The task: The line containing "You are a computer-use agent. Image" marks the end: output every line of the data up to it, and that line too, exactly as written.

Material supplied:

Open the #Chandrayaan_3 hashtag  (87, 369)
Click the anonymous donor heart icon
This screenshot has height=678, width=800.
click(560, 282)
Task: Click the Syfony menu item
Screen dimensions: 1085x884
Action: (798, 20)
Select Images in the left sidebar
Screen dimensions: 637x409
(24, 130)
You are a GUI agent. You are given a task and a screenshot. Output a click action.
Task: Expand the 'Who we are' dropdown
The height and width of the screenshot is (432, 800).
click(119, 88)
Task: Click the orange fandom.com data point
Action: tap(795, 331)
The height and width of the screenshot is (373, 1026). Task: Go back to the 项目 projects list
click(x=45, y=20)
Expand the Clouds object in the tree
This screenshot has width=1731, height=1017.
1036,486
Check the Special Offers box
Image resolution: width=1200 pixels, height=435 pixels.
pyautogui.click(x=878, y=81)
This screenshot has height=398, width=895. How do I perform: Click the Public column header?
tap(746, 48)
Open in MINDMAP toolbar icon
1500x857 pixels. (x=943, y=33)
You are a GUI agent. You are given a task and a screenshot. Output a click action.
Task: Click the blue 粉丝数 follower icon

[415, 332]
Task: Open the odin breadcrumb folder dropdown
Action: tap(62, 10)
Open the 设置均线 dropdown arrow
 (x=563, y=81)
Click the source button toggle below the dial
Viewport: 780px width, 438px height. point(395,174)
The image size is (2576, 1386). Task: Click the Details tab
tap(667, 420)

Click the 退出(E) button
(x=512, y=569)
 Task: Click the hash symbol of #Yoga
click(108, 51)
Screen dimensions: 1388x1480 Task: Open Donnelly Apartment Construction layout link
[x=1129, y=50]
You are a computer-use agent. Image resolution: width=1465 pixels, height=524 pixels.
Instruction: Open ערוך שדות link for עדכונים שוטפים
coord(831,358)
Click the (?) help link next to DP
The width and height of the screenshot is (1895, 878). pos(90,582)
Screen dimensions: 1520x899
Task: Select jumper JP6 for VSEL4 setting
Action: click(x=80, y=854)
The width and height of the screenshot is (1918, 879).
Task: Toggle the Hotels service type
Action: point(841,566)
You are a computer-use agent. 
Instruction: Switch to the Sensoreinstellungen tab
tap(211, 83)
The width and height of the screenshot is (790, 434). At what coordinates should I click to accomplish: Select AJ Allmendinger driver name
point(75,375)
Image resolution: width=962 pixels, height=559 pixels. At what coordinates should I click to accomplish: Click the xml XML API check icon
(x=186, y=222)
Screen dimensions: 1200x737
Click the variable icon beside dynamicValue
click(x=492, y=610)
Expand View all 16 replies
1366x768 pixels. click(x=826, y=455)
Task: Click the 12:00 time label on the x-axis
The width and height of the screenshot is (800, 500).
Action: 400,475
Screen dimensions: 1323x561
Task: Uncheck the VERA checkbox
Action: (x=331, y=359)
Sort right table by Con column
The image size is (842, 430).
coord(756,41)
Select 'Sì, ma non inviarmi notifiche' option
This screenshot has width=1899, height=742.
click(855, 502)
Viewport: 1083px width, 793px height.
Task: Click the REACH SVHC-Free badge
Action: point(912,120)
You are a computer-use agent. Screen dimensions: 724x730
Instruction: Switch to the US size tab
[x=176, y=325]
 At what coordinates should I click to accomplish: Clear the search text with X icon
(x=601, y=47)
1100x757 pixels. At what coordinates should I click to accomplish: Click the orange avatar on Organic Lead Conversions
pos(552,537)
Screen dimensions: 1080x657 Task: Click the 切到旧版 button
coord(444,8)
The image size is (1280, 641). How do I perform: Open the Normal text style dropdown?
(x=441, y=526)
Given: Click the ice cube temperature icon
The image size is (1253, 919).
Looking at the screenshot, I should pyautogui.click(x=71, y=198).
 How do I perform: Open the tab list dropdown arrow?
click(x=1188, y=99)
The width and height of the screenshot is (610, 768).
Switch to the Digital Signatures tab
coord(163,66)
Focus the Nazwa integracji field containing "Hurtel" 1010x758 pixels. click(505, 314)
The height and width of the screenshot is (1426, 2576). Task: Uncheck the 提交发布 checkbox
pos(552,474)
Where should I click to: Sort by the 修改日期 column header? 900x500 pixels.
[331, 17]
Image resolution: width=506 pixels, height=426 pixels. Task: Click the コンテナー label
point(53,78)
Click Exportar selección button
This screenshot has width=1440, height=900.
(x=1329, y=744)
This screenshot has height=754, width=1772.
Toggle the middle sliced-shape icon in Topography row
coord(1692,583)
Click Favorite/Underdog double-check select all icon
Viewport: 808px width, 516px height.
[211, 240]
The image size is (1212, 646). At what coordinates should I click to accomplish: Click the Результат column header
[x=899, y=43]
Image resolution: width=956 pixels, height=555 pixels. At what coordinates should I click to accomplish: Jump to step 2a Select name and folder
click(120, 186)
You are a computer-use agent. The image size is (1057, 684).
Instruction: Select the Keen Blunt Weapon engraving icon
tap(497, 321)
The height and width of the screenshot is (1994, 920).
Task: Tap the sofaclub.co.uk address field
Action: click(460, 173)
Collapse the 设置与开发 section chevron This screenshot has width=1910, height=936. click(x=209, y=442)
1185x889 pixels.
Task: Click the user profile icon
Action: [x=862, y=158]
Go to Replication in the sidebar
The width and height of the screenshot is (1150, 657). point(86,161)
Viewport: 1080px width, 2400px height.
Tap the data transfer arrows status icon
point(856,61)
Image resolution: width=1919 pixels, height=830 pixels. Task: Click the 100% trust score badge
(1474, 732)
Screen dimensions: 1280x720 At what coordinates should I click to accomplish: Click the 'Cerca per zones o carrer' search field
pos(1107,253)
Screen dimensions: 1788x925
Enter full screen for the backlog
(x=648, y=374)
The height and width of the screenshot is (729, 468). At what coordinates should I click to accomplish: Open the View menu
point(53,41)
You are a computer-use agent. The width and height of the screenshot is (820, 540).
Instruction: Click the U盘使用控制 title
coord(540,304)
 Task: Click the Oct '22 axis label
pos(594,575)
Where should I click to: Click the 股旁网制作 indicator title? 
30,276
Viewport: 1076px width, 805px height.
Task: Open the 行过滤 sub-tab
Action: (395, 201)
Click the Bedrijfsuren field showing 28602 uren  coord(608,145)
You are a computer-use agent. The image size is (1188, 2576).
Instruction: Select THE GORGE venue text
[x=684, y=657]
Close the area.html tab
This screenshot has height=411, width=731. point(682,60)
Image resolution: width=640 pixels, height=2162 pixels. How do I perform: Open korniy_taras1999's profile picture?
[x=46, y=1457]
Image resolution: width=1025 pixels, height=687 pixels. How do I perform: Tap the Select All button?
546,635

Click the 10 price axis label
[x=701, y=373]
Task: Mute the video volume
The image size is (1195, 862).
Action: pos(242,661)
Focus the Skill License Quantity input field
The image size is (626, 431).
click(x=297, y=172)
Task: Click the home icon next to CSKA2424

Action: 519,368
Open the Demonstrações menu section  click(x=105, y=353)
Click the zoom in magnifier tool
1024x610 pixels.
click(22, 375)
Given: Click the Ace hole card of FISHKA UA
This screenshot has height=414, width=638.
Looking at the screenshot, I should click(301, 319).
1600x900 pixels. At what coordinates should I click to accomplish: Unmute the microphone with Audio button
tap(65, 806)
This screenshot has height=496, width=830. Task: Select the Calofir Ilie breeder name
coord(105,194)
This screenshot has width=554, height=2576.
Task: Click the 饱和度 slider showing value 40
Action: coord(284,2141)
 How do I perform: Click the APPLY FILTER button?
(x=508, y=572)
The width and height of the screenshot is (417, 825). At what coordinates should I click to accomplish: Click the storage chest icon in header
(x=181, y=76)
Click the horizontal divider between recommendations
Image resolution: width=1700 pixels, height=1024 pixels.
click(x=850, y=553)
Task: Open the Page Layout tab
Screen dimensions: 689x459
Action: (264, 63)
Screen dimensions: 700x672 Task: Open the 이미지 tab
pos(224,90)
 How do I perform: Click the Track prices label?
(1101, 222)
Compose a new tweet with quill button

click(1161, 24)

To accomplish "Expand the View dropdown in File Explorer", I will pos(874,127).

Answer to this exercise:
Open the #Chandrayaan_3 hashtag  (87, 369)
Click the anonymous donor heart icon
This screenshot has height=678, width=800.
click(560, 282)
Task: Click the Syfony menu item
Screen dimensions: 1085x884
Action: (798, 20)
Select Images in the left sidebar
Screen dimensions: 637x409
(24, 130)
You are a GUI agent. You are given a task and a screenshot. Output a click action.
Task: Expand the 'Who we are' dropdown
The height and width of the screenshot is (432, 800).
click(119, 88)
Task: Click the orange fandom.com data point
Action: tap(795, 331)
The height and width of the screenshot is (373, 1026). Task: Go back to the 项目 projects list
click(x=45, y=20)
Expand the Clouds object in the tree
This screenshot has width=1731, height=1017.
1036,486
Check the Special Offers box
Image resolution: width=1200 pixels, height=435 pixels.
pyautogui.click(x=878, y=81)
This screenshot has height=398, width=895. How do I perform: Click the Public column header?
tap(746, 48)
Open in MINDMAP toolbar icon
1500x857 pixels. (x=943, y=33)
You are a GUI agent. You are given a task and a screenshot. Output a click action.
Task: Click the blue 粉丝数 follower icon

[415, 332]
Task: Open the odin breadcrumb folder dropdown
Action: tap(62, 10)
Open the 设置均线 dropdown arrow
 (x=563, y=81)
Click the source button toggle below the dial
Viewport: 780px width, 438px height. point(395,174)
The image size is (2576, 1386). Task: Click the Details tab
tap(667, 420)

Click the 退出(E) button
(x=512, y=569)
 Task: Click the hash symbol of #Yoga
click(108, 51)
Screen dimensions: 1388x1480 Task: Open Donnelly Apartment Construction layout link
[x=1129, y=50]
You are a computer-use agent. Image resolution: width=1465 pixels, height=524 pixels.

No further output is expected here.